Although we ultimately selected the ClpC1P1P2 proteolytic complex as the mediator of TPD in mycobacteria in our system, there are other endogenous protein degradation systems that may also be suitable48. The Pup proteasome system (PPS) is more analogous to PROTACs49; the mycobacterial PPS uses the pupylating ligase PafA, which is structurally distinct but functionally akin to human ubiquitin ligases, to mark endogenous proteins for degradation by the mycobacterial proteasome complex. In our proposed scheme of BacPROTAC, whereby ClpC1 is solely responsible for target binding and unfolding, the ClpC1 unfoldase should be physically occupied until the substrate is fully degraded. By contrast, a PafA-targeting BacPROTAC would deliver cognate substrates to PafA to be pupylated, after which PafA could, in principle, be recycled more quickly for the next round of substrate labeling. However, the PafA ligase and the bacterial proteasome likely have their own specificities and might only be appropriate for a restricted class of proteins50. Given such fundamental differences in these degradation complexes, the designing principles of ClpC1- or PafA-targeting BacPROTAC compounds are foreseeably very different; therefore, a proof-of-principle for the latter should be established to further investigate the PPS’s suitability for a TPD approach in mycobacteria.

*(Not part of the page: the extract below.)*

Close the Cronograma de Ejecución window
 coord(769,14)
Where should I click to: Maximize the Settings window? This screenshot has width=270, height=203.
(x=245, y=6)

Using microscopy, we noted that for some, but not all targets, rapamycin addition resulted in the formation of fluorescent puncta. This raises the possibility that delivery of target proteins to ClpC1 could have a dual effect: first, proximity-mediated degradation of that protein, and second, forced removal of that protein from its native localization (Supplementary Fig. 8c), potentially perturbing optimal function or complex formation. This forced removal may be sufficient to cause unfavorable outcomes in bacteria even without substantial degradation; for example, Ffh was only degraded by about 30% of its steady state levels (Supplementary Fig. 7d), yet we observed substantial growth delays in liquid media when degraded (Fig. 5b). There is some evidence for this concept in Mtb, where it has been shown that small molecules that disrupt a native protein-protein interaction show strong bactericidal activity51. We posit that in addition to TPD, chemically-induced protein re-localization and aggregation may also serve as promising revenues for novel antibiotic discovery; however, further studies are needed to evaluate the feasibility and limitations of these methods, which are all based on the chemical perturbation of endogenous protein-protein interactions.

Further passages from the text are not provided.